Não sei exatamente como, eu não havia exposto a minha localização nem para a minha equipe de marketing ou os amigos mais próximos. Mas lá estava ele, no terceiro dia depois do natal, plantado do outro lado da pista, me ligando sem parar.

Reconheci o seu carro imediatamente quando surgi na janela. Hugo saltou do veículo segurando um buquê de flores e caminhou alguns metros até a sombra da árvore mais próxima, o celular estava grudado na orelha e os olhos lançados na direção do hotel.

Estou desaparecida da internet desde o natal, as pessoas tem começado a fazer perguntas, mesmo assim, não estava pronta para aparecer nem nos meus stories do instagram.

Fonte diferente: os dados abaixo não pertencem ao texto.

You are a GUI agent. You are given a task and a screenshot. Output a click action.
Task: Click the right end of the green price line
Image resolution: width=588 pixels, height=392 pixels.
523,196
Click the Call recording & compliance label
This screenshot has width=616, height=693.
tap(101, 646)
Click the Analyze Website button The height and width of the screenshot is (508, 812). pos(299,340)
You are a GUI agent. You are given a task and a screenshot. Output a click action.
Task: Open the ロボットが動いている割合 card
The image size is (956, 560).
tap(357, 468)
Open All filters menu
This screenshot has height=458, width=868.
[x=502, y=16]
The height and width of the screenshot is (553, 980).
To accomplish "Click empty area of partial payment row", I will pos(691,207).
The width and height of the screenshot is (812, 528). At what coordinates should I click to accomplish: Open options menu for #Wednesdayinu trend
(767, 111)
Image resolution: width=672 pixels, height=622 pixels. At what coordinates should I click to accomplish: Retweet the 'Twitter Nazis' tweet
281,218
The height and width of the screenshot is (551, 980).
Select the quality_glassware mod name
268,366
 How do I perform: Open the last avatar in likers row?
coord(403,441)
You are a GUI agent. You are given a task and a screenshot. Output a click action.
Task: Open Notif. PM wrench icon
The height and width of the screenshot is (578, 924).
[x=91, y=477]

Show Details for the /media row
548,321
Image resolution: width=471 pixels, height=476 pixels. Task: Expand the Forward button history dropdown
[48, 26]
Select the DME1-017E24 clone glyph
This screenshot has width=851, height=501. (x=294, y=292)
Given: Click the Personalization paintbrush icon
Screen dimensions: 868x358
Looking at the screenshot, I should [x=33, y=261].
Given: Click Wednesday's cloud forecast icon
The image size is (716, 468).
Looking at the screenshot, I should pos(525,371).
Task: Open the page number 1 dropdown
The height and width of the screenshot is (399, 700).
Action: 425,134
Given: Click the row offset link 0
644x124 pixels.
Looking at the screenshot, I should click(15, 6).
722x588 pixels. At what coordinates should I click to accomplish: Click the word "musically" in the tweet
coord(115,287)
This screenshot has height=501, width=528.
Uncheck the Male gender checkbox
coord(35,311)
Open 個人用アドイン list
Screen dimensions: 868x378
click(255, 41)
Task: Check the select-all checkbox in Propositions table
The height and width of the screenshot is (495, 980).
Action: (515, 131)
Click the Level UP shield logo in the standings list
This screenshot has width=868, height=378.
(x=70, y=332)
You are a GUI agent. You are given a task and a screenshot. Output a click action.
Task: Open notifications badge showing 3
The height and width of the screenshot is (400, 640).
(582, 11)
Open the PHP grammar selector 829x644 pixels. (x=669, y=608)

O inchaço em meu rosto, provindo do tapa dado por Hugo, também desapareceu no terceiro dia. O que me deixou mais calma. Podia, finalmente, voltar a sair em público sem medo do que os outros perguntariam.

Eu poderia simplesmente contar tudo, dizer o que Hugo fizera a mim na noite de natal, colocá-lo como o vilão de toda a história. Alguns da internet iriam duvidar, Hugo era gentil e bondoso demais para levantar suspeitas, mas o caso certamente iria repercutir.

Mesmo assim eu não conseguia. Era incompetente demais para fazer o inferno na vida de Hugo.

Dentro de mim, uma voz de arrependimento dizia que ele não merecia isso; começava a pensar em todas as coisas boas que ele fez a mim durante o nosso relacionamento. Tinha pena do seu choro e pensava o quanto era injusto para ele, depois de ter me apoiado tanto durante meu pior momento, receber a chuva de haters que eu moveria na sua direção.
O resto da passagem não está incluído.